SCI-Arc hosted a new Pop-Arc initiative this summer on its campus. Designed to expose local high school-aged youth to architectural content in creative venues, the 123 Make workshop leverages a partnership with the Institute for Educational Advancement (IEA), a not-for-profit organization that provides mentors for high school students. Organized by Mira Henry, SCI-Arc’s Youth Outreach coordinator, and Niña Abonal, IEA director of summer mentorship program Explore, the inaugural program hosted five of SCI-Arc’s Design Immersion Days (DID) graduates, and nine IEA high school sophomores and juniors interested in architecture. The workshop brought together students from across Los Angeles, California’s Bay Area, and Washington state.

Whereas DID provides a comprehensive design immersion experience across various digital and analog scales, 123 Make features specialized programming focused on digital fabrication methods including laser cutting, 3D printing, and vacuum forming. In this way, the programming provided a welcome complement the DID curriculum. Students have a portfolio workshop, college readiness interviews, and application and financing guidance, as well as access to SCI-Arc’s fabrication resources and facilities. In addition, there are also local field trips such as the Los Angeles A+D Museum and Hauser & Wirth Gallery.

This summer’s 123 Make edition was taught by two SCI-Arc graduate students, Abagael Warners and Rebecca Wiscombe, who also helped lead this spring’s Zoom workshop at Inner City Arts. “In addition to engaging with the youth of LA, the Pop-Arc initiative is giving upper-level undergraduates and graduates teaching opportunities and pedagogy exploration,” Henry says. “The work is connecting us outwards, but also giving our students opportunities to learn architectural thinking through teaching. I think it helps give students another lens through which to contextualize their education.”

The student-taught workshop also instills goals in the workshop participants. “I'm surprised--but mostly envious--that my program is taught by students in SCI-Arc’s Master's program,” says Cole Masuno, a 123 Make student who will joining SCI-Arc’s B.Arch program in the fall. “I want to one day be able to work at that level, as well as to have an impact as an educator.”

With Henry’s assistance, Warners and Wiscombe guide students through three digital fabrication projects. The first utilizes laser cutting, a topographical exercise that compiles data to construct a 3D surface. The second project is a 3D print, in which students work with a series of dimensional parameters to digitally construct a series of iterative forms.

"This project challenges students to think about design through the tools of production,” Henry explains. “It’s not just about one-to-one of digital to physical, but teaches the freedoms and constraints of 3D printing.”

The third project focuses on vacuum forming. Students work with a two-dimensional pattern and build it into a 3D form with tchotchkes, matchbox cars, toys, figurines, balls, and other small items affixed to a hard substrate.
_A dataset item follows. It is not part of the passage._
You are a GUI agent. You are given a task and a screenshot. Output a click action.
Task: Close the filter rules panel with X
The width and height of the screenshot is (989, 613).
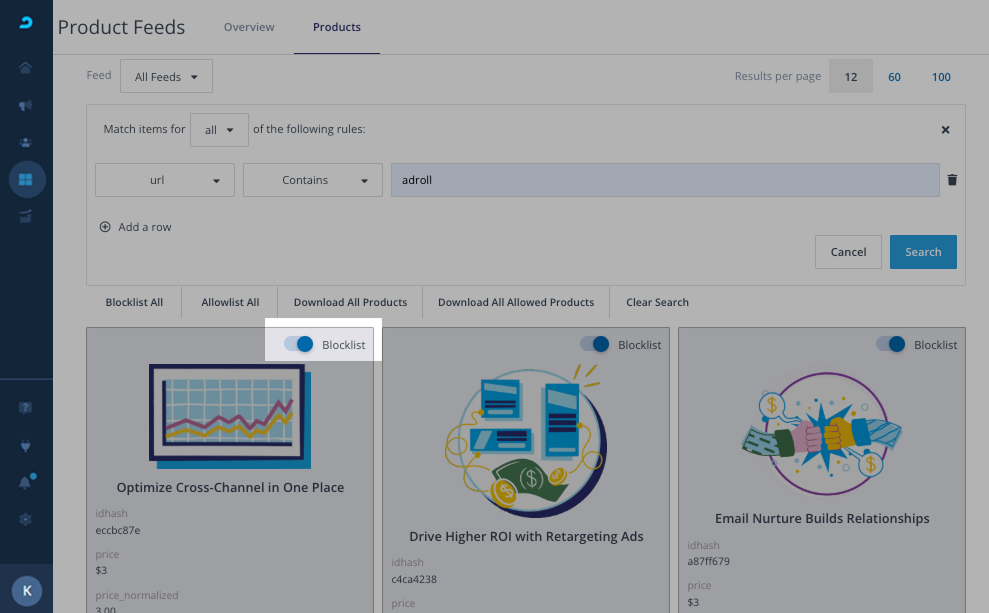[945, 130]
Plastic sheeting overlaid atop the students’ constructs takes a lower resolution form, prompting students to compare high resolution to low resolution outputs of their assemblages using plastic tiles.

“In each exercise, there are tools and techniques, rules and parameters, metrics for success and methods to discuss it,” Henry says. “The maker projects prompt students to talk about the effects of the work they are doing. We encourage students to enjoy the objects at the scale at which they are constructed, as well as project broader architectural intent onto the material studies.”

"SCI-Arc has been this sort of validation for me, that there exists other people like myself and I'm not alone in the world,” Masuno adds. “I have friends, but it makes me really happy to know I can connect here with other passionate individuals.”